§ Your assignment
What is needed is the exact text of each line in the listing below from the one with "The height and width of the screenshot is (575, 1024)." up to and including the one with "This screenshot has width=640, height=480.", and no pictures.

--- Excerpted data ---

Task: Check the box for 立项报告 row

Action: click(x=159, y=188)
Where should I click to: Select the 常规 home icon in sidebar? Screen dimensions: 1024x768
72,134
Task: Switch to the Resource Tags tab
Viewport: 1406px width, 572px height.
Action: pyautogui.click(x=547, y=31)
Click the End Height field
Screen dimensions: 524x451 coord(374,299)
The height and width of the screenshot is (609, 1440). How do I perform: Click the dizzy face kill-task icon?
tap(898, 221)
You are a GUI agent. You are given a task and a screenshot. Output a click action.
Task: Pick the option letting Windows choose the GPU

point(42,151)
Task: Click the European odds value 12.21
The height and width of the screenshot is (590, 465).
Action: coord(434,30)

---
--- Excerpted data ---

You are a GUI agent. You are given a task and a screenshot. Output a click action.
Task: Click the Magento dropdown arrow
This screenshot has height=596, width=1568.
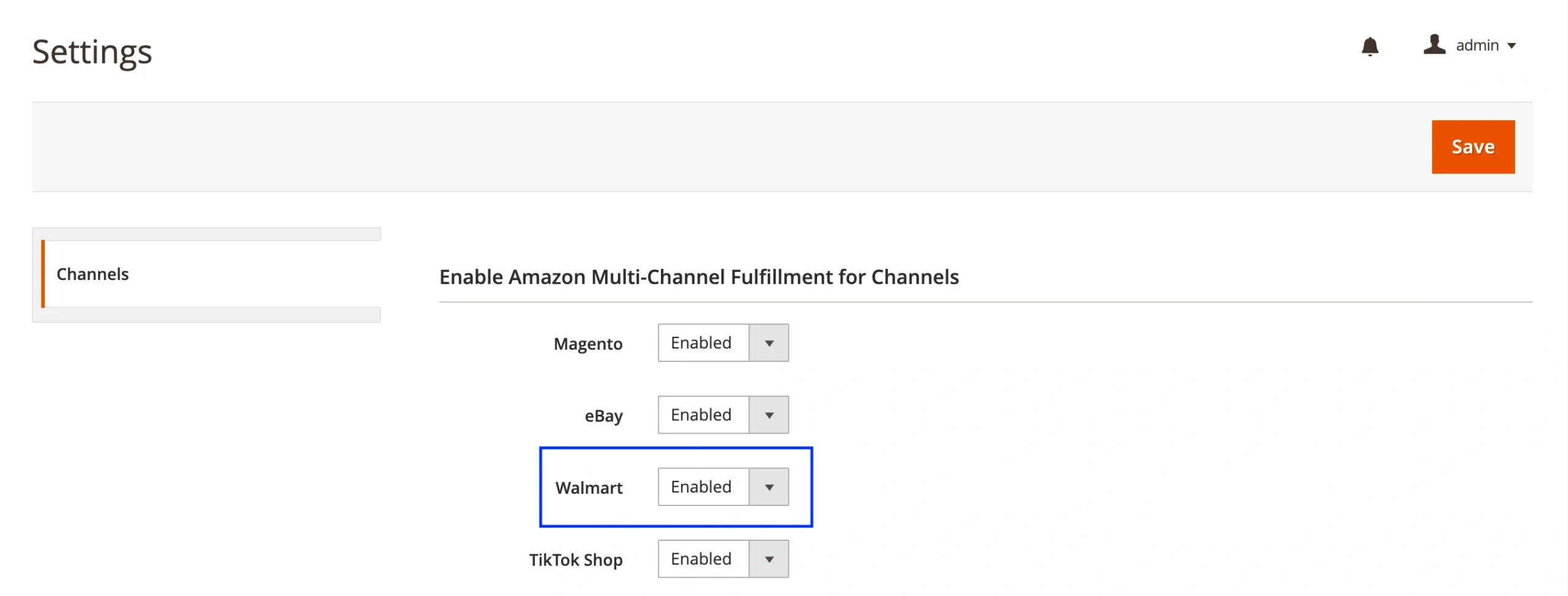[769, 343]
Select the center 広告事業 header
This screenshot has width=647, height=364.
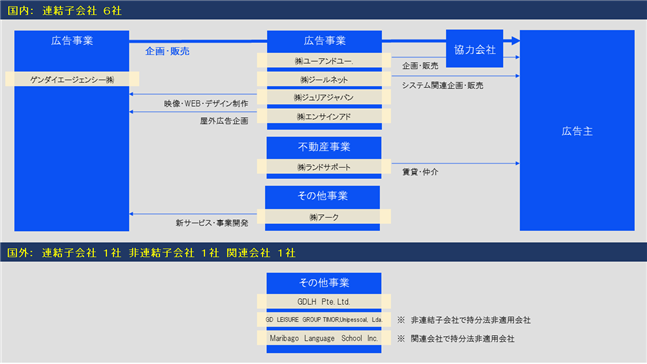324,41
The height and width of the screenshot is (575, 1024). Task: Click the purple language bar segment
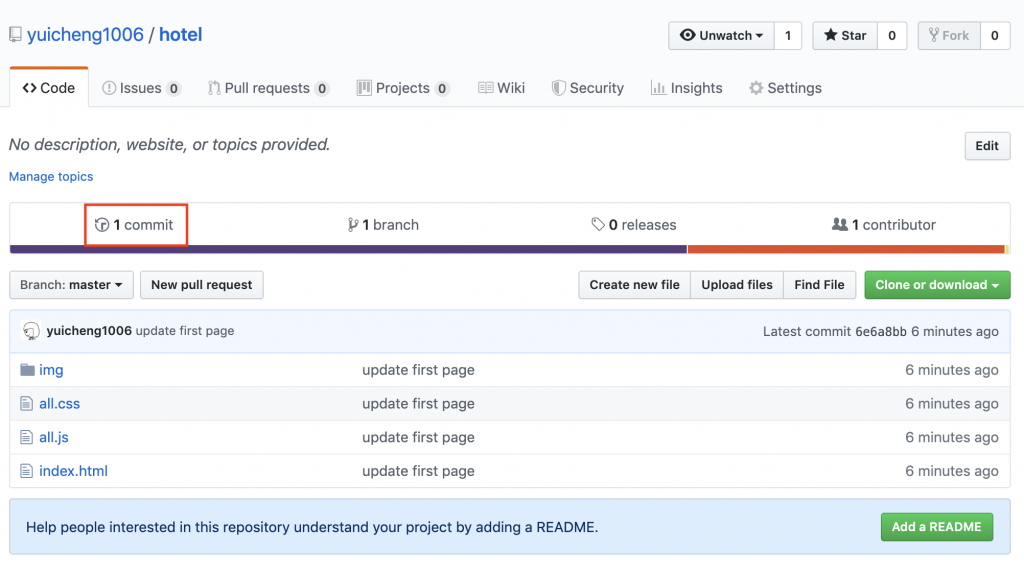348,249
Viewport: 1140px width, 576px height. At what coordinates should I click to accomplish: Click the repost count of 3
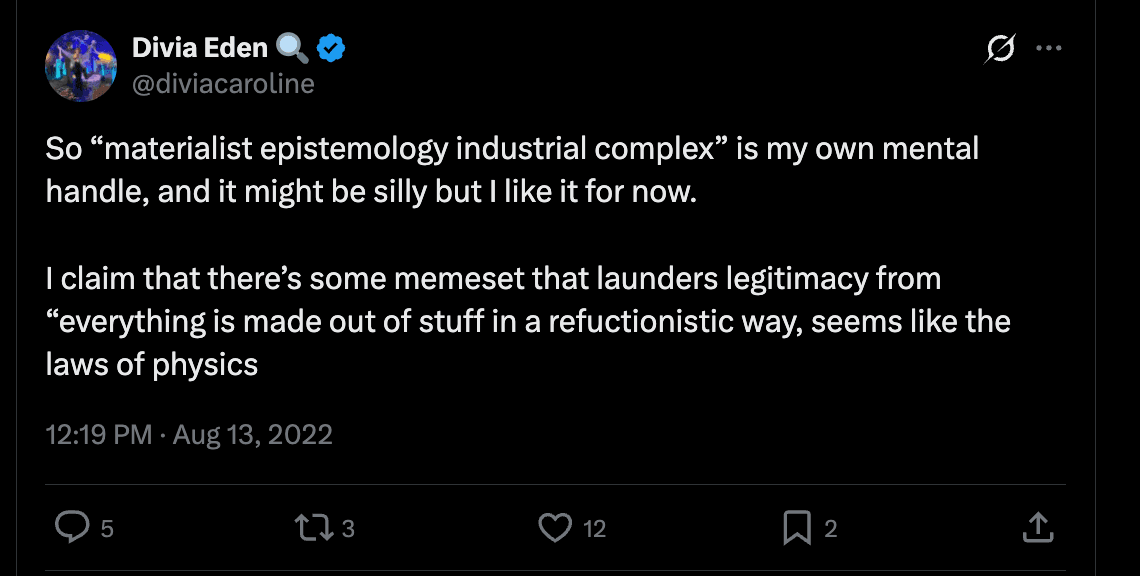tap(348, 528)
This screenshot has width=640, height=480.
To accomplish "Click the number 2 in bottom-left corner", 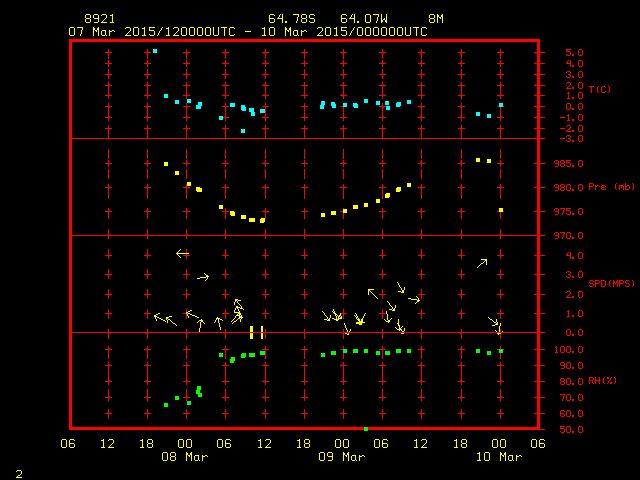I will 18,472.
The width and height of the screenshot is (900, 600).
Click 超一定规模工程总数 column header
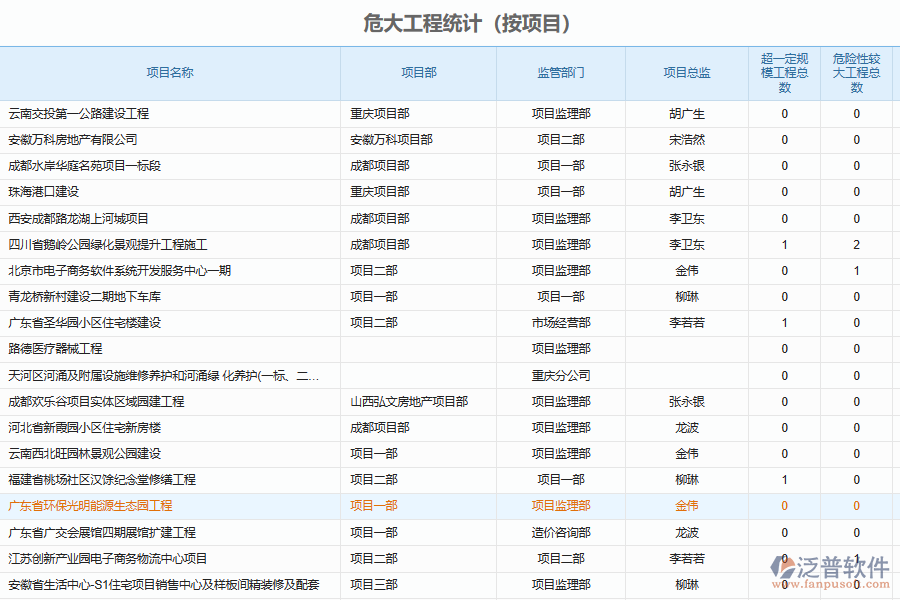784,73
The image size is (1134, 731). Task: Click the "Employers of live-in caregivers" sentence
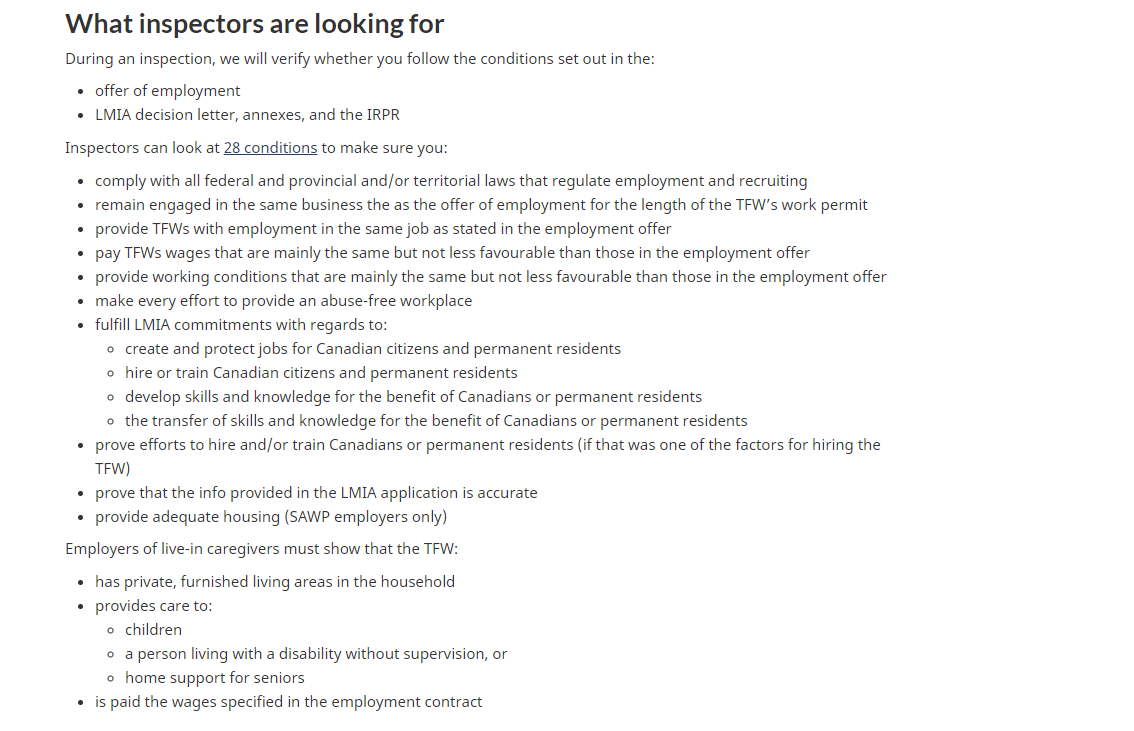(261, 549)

---
--- Excerpted data ---

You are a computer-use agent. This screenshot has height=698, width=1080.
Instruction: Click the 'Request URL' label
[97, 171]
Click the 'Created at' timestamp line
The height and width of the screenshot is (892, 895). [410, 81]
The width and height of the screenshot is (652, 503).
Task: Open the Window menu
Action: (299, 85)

---

§ Response
The height and width of the screenshot is (575, 1024). Task: Click the purple language bar segment
348,249
Viewport: 1140px width, 576px height. At what coordinates should I click to accomplish: Click the repost count of 3
tap(348, 528)
This screenshot has width=640, height=480.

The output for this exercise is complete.